Service throttle logic
The Amazon ECS service scheduler includes logic that throttles how often service tasks are launched if they repeatedly fail to start.
If tasks for an ECS service repeatedly fail to enter the RUNNING
state
(progressing directly from PENDING
to STOPPED
), then the time
between subsequent restart attempts is incrementally increased up to a maximum of 15
minutes. This maximum period is subject to change in the future and should not be
considered permanent. This behavior reduces the effect that unstartable tasks have on
your Amazon ECS cluster resources or Fargate infrastructure costs. If your
service triggers the throttle logic, you receive the following service event message:
(service
service-name
) is unable to consistently start tasks successfully.
Amazon ECS does not ever stop a failing service from retrying, nor does it attempt to modify it in any way other than increasing the time between restarts. The service throttle logic does not provide any user-tunable parameters.

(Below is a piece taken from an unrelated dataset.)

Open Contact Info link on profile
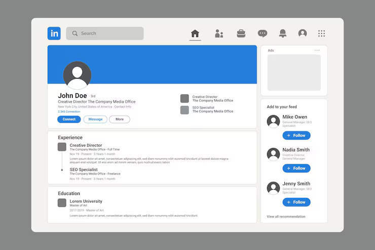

If you update your service to use a new task definition, your service returns to a normal, non-throttled state immediately. For more information, see Updating a service.
The following are some common causes that trigger this logic:
-
A lack of resources with which to host your task, such as ports, memory, or CPU units in your cluster. In this case, you also see the insufficient resource service event message.
-
The Amazon ECS container agent is unable to pull your task Docker image. This could be due to a bad container image name, image, or tag, or a lack of private registry authentication or permissions. In this case, you also see
CannotPullContainerError
in your stopped task errors. -
Insufficient disk space on your container instance to create the container. In this case, you also see
CannotCreateContainerError
in your stopped task errors. For more information, see CannotCreateContainerError: API error (500): devmapper.
Tasks that are stopped after they reach the RUNNING
state do not
trigger the throttle logic or the associated service event message. For example, if
failed Elastic Load Balancing health checks for a service cause a task to be flagged as unhealthy,
and Amazon ECS deregisters it and kills the task, this does not trigger the throttle.
Even if a task's container command immediately exits with a non-zero exit code, the
task has already moved to the RUNNING
state. Tasks that fail
immediately due to command errors do not trigger the throttle or the service event
message.